Partnering with community groups is key to tackling health inequalities, according to a report by the Health Innovation Network.
The Innovation for Healthcare Inequalities Programme (InHIP) impact and learning report, looked at the progress of the programme, whereby funding was granted to Integrated Care Systems (ICSs) to support local projects across England to help tackle health inequalities.
Across the first stage of the programme, projects were designed and implemented across 38 ICSs, with 34,000 people from underserved groups or deprived areas coming into contact with interventions. Around 8,000 of these were able to gain access to an ‘innovative product’ or treatment pathway, and 4,000 had broader health needs identified and were referred on to additional services, according to the report.
The report identified that getting help from community organisations was a key learning from this phase of the project. It suggested that this was important for finding and engaging with target groups, and that co-designing programmes was the ‘key to success’.

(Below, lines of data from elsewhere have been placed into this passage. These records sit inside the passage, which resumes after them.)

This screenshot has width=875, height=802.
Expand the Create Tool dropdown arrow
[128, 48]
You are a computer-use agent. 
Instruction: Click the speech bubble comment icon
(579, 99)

‘Teams built new partnerships with local system leaders, VCSE organisations, and community champions, who are trusted and have well developed relationships with local groups, to engage with the local community and better understand their needs,’ the report said.
‘This proved key to success. For example, the team in Yorkshire & Humber partnered with England Boxing and the Football Foundation to run health checks in local sport facilities, leading to registrations with GPs, interest in further information and positive feedback from attendees.’

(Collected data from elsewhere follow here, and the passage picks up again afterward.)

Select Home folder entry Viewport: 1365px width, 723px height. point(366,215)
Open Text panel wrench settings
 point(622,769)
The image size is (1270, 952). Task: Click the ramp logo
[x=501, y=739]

It also suggested that taking a whole-household approach to help families could help patients live healthier lives, such as asthma interventions which aimed to improve paediatric asthma management by supporting their families to stop smoking.
The report highlighted 14 case studies across England that aligned with the Core20PLUS5 approach to reducing healthcare inequalities, including bowel cancer screening in the East of England, improving access to CVS health checks by better understanding barriers for underserved communities in North East and North Cumbria, and respiratory interventions in South London and Oxford.
The authors of the report said: ‘As we celebrate the first wave of this programme, we look forward to taking our learning and cementing it in our approaches to tackling healthcare inequalities in both InHIP Wave 2 and other key areas of work. It is essential to our healthcare ambitions that we use this opportunity to exchange our knowledge and learning about what works and what does not work.
‘We need to be bold, we need to be innovative and we need to work with the communities most impacted by health inequalities. The impactful work to date shows that if national and local teams, innovators, and community leaders work together, we can reduce barriers to access which will improve patient experience and health outcomes. Together we can achieve meaningful change to provide better healthcare for the population.’
It comes as the CQC is to launch a health inequalities framework for ICSs in February 2025, following testing in four areas this year.